§ DOCUMENT SEGMENT
And in its monthly Oil Crops Outlook report this week, USDA’s Economic Research Service (ERS) stated that,
Even with robust soybean sales to other countries, the current lack of sales to China—the top global import market—prompted USDA to lower its forecast of 2018/19 exports this month by 160 million bushels to 1.9 billion, versus 2.13 billion for 2017/18.
ERS pointed out that, “Outside of China, foreign soybean importers have capitalized on bargain-priced U.S. supplies. In the European Union this year, a higher soybean crush is being encouraged by a diminished rapeseed supply and a scarcity of soybean meal shipments from Argentina. At the same time, competition from China has also depleted the normal supply of South American soybeans in Europe. Consequently, EU purchases of U.S. soybeans have swelled 150 percent compared to a year ago. Likewise, U.S. soybean sales to Mexico, Argentina, Egypt, and other Asian markets have surged. As of November 1, the year-to-year increase in U.S. sales to countries other than China is equivalent to 239 million bushels.”
“Still, robust U.S. soybean sales to these import markets have not fully offset the lack of purchases from China, which alone accounts for nearly 60 percent of global trade. A 25-percent hike in China’s import tariff on U.S. soybeans in July remains intact.

§ DATA SHOWN
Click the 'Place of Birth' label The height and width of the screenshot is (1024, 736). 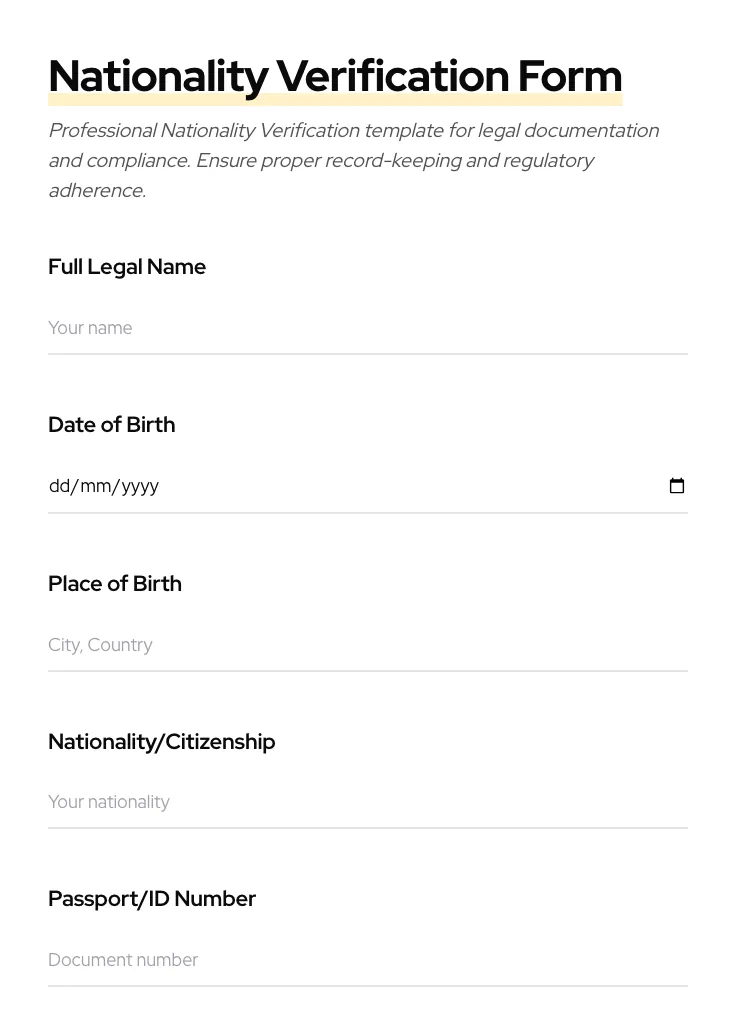coord(115,584)
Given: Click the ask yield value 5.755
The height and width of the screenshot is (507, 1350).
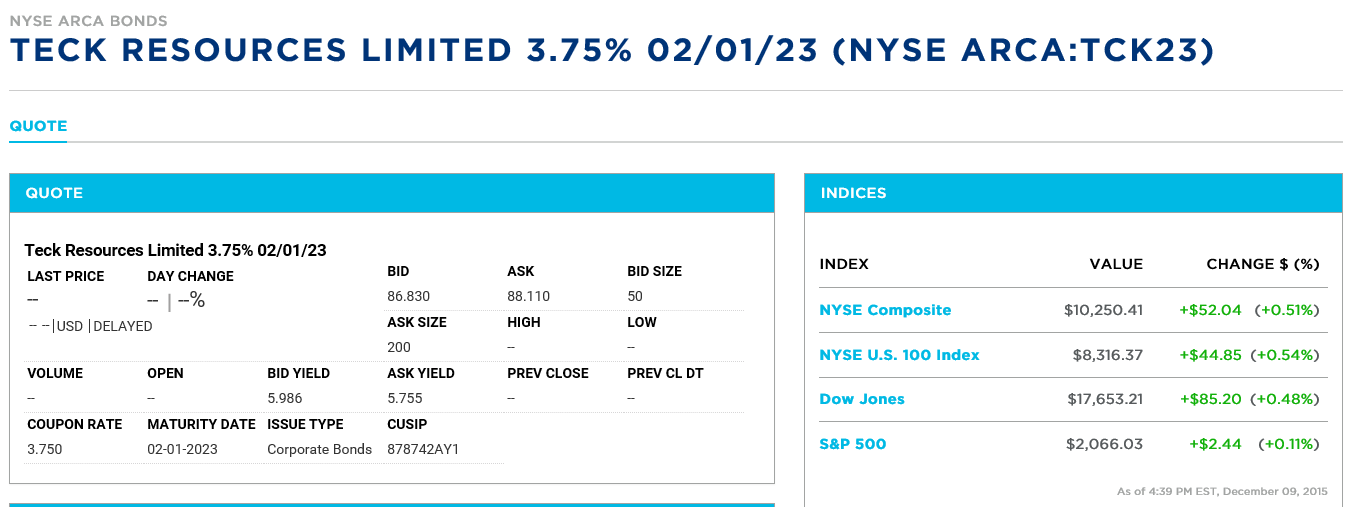Looking at the screenshot, I should [405, 398].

§ EXERCISE
Please write out the passage on U.S. soybean exports, from the words "And in its monthly" through the words "billion for 2017/18.".

§ RESULT
And in its monthly Oil Crops Outlook report this week, USDA’s Economic Research Service (ERS) stated that,
Even with robust soybean sales to other countries, the current lack of sales to China—the top global import market—prompted USDA to lower its forecast of 2018/19 exports this month by 160 million bushels to 1.9 billion, versus 2.13 billion for 2017/18.